Le danger le plus redoutable, ce n’est pas tant que la bombe explose, c’est qu’elle existe déjà. Le danger, ce n’est pas le feu nucléaire, mais la foi nucléaire.
»
Paul Virilio
Le 19 février 2015, François Hollande s’est rendu sur la base aérienne d’Istres pour vanter les mérites de la dissuasion nucléaire française. Tout au long de son intervention, il a proclamé les articles de foi du catéchisme nucléaire et récité les dogmes de la théologie nucléaire sur le ton d’une conviction qui n’entend laisser place à aucun doute. Cette cérémonie fut en quelque sorte un culte voué à la divinité nucléaire qui comble la nation française de tous les bienfaits et la protège de tous les maux. « Le temps de la dissuasion nucléaire n’est pas dépassé, affirme le Président de la République, Il ne saurait être question, y compris dans ce domaine, de baisser la garde. » ; « La dissuasion nous permet de préserver notre liberté d’action et de décision en toute circonstance, parce que c’est elle qui me permet d’écarter toute menace de chantage d’origine étatique qui viserait à nous paralyser. » ; « L’intégrité de notre territoire, la sauvegarde de notre population constituent le cœur de nos intérêts vitaux. Quels que soient les moyens employés par l’adversaire étatique nous devons préserver la capacité de notre nation à vivre. Tel est le sens de la dissuasion nucléaire. » ; « Il s’agit, à travers la force de dissuasion, de la survie et de la souveraineté de la France. » ; « Ce que la Force de dissuasion permet, c’est d’assurer à une Nation, à la France, à votre pays, ce qu’il y a de plus cher, de plus précieux, de plus essentiel, c’est-à-dire son indépendance. Et il n’y a pas d’indépendance s’il n’y a pas de liberté pour choisir son destin. La Force de dissuasion, c’est ce qui nous permet d’avoir la capacité de vivre libres et de pouvoir, partout dans le monde, porter notre message, sans rien craindre, sans rien redouter, parce que nous sommes sûrs de la capacité que nous avons à nous défendre. » ; « Indépendance, liberté, capacité à faire prévaloir nos valeurs, voilà pourquoi nous devons chaque jour, assurer la permanence de la dissuasion nucléaire et être capables, à chaque instant, d’en améliorer encore l’organisation, le fonctionnement et les armes. ».
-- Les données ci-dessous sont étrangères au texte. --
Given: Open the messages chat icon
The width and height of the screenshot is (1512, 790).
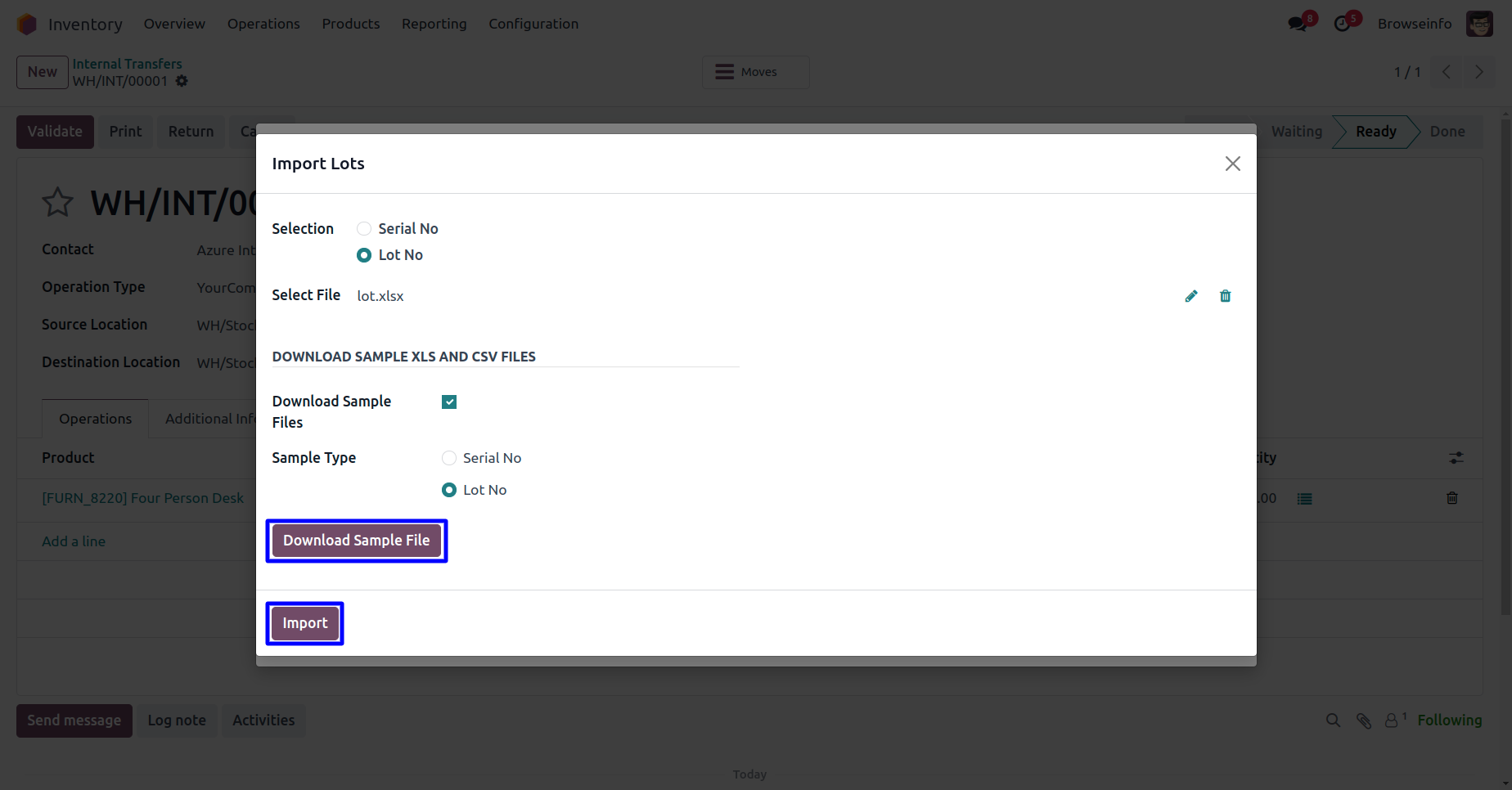Looking at the screenshot, I should [x=1298, y=24].
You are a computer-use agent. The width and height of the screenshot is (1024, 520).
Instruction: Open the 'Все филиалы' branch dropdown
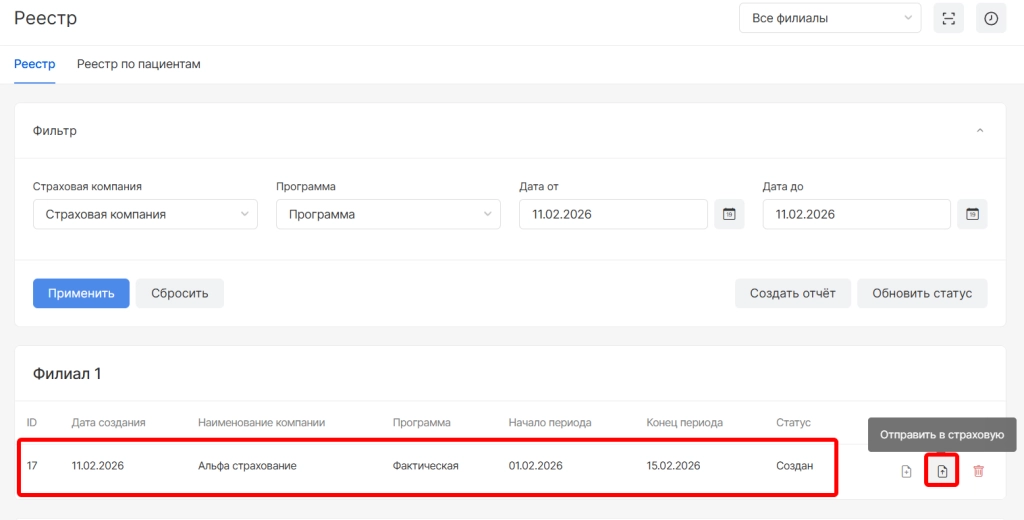829,18
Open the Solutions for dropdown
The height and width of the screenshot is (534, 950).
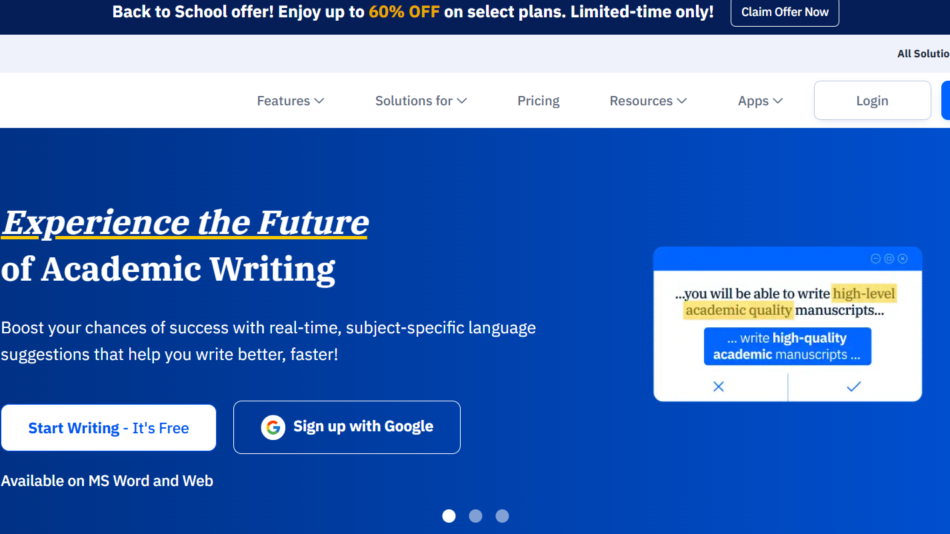(421, 101)
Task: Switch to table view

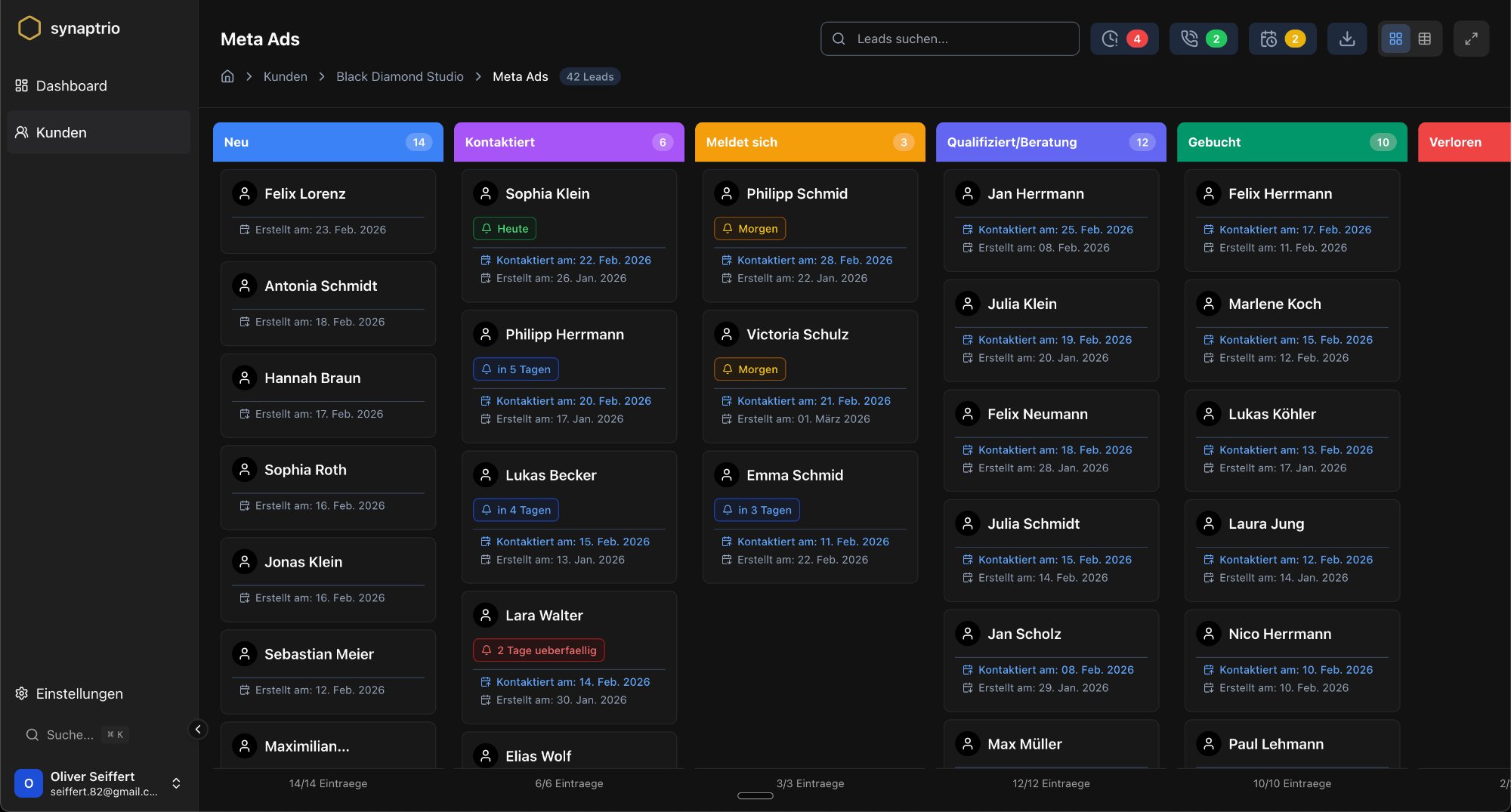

Ainsi, rien ne semble pouvoir venir dérégler la mécanique de la dissuasion nucléaire qui, en toutes circonstances, permettrait à l’État français d’assurer la sécurité de la population. Pourtant, il existe une difficulté majeure, décisive, irréductible, qui vient non seulement mettre à mal le beau dispositif décrit par le Président de la République, mais lui enlève toute pertinence et toute crédibilité. Cette difficulté réside tout simplement dans un éventuel emploi de l’arme nucléaire. Car, il ne faut pas s’y tromper, contrairement à ce qui est dit parfois, l’arme nucléaire n’est pas une arme de non-emploi et François Hollande, comme malgré lui, est obligé de le reconnaître. « En raison des effets dévastateurs de l’arme nucléaire, affirme-t-il, elle n’a pas sa place dans le cadre d’une stratégie offensive, elle n’est conçue que dans une stratégie défensive. » Mais comment François Hollande feint-il de ne pas avoir conscience que les effets de l’arme nucléaire seraient également dévastateurs dans le cadre d’une stratégie défensive ? (...)
Même dans les situations extrêmes envisagées par le Président de la République, l’arme nucléaire n’est pas une arme légitime de défense, mais une arme criminelle de terreur, de destruction, de dévastation et d’anéantissement.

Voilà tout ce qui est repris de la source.